You have a second brain.
It doesn't sit in your skull, it sits in your gut, and it's home to roughly 38 trillion bacteria, fungi, and other microbes that scientists call your microbiome.
For years we treated these bugs as freeloaders. We now know they're closer to business partners. They help digest your food, train your immune system, make vitamins and mood chemicals, and send constant signals up to your actual brain.
When they're thriving, you tend to feel it. When they're out of balance, you tend to feel that too.
Here's the plain-English version of what your gut is doing all day and five things you can start today to keep it happy.
Why your gut matters more than you think
It runs a huge chunk of your immune system. Roughly 70% of your immune cells live in and around your gut lining. A diverse microbiome helps that system tell friend from foe and which is part of why gut health is tied to everything from how often you get sick to how your body handles inflammation.
It talks to your brain — constantly. This is the "gut-brain axis," a two-way highway running mostly along the vagus nerve. Your gut bugs help produce neurotransmitters like serotonin (in fact, most of your body's serotonin is made in the gut). That's a big reason an unhappy gut can show up as a low mood, brain fog, or anxiety and vice versa.
It influences inflammation and metabolism. The fibers your bugs ferment produce short-chain fatty acids that calm inflammation and help regulate blood sugar. A less diverse gut has been linked in research to a higher risk of metabolic issues over time.
Signs your gut might be off
Everyone's different, but common flags include:
Frequent bloating, gas, or irregularity
Feeling wiped out even after a full night's sleep
Stubborn sugar and processed-food cravings
Getting sick more often than usual
Mood dips or brain fog that don't have an obvious cause
One or two of these now and then is normal life.
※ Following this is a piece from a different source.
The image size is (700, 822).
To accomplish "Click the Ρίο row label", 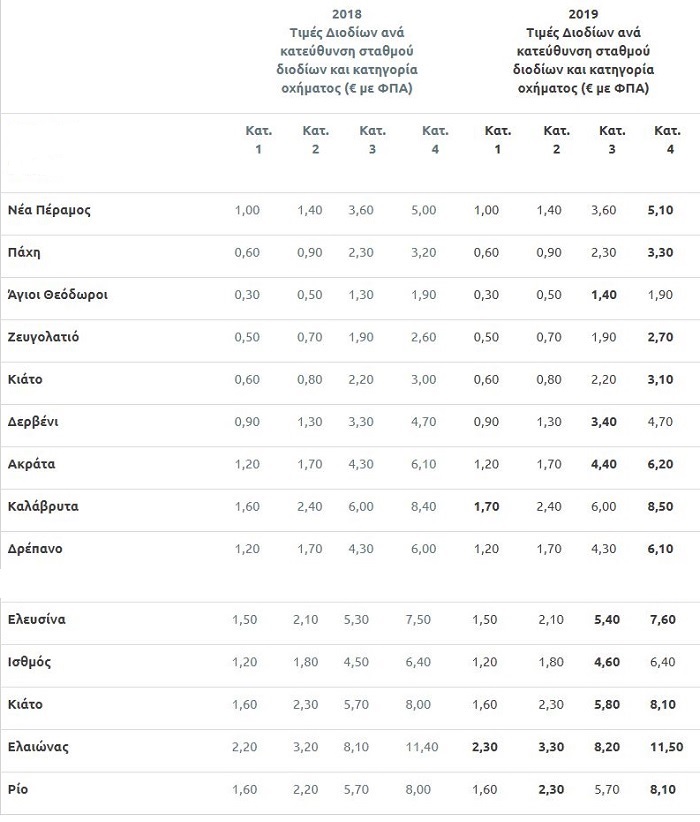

A cluster of them that sticks around is worth paying attention to.
5 things you can do today
1. Eat the rainbow — and count plants, not calories. The single biggest driver of a healthy gut is diversity of plants. Researchers have found people who eat 30+ different plant types a week (vegetables, fruits, beans, nuts, seeds, whole grains, herbs) have noticeably more diverse microbiomes. You don't need to track it just keep mixing it up.
2. Add a fermented food. Yogurt with live cultures, kefir, sauerkraut, kimchi, miso. A small daily serving introduces living, beneficial microbes. Start small if you're not used to them.
3. Feed the good bugs fiber. Fiber is the food your microbiome runs on. Oats, beans, lentils, berries, and leafy greens are easy South Florida-friendly wins. Add it gradually and drink water alongside.
4. Protect your sleep. Your gut bugs run on a daily clock, just like you. Short, ragged sleep disrupts them and a disrupted gut makes sleep worse. It's a loop, and the easiest place to break it is a consistent bedtime.
5. Move, and manage stress. Regular movement increases microbial diversity, and chronic stress measurably shifts your gut in the wrong direction. Even a 20-minute walk does double duty here.
A quick, honest note
Gut health is a real and exciting area of science and also one that gets oversold.
Be skeptical of any product promising to "fix" your gut overnight, and remember that persistent digestive symptoms, unexplained weight changes, or blood in your stool are reasons to see your doctor, not to self-treat with supplements.
If you're dealing with ongoing issues, a professional can help you sort signal from noise.
Take care of your second brain this week, it's doing more for you than you know.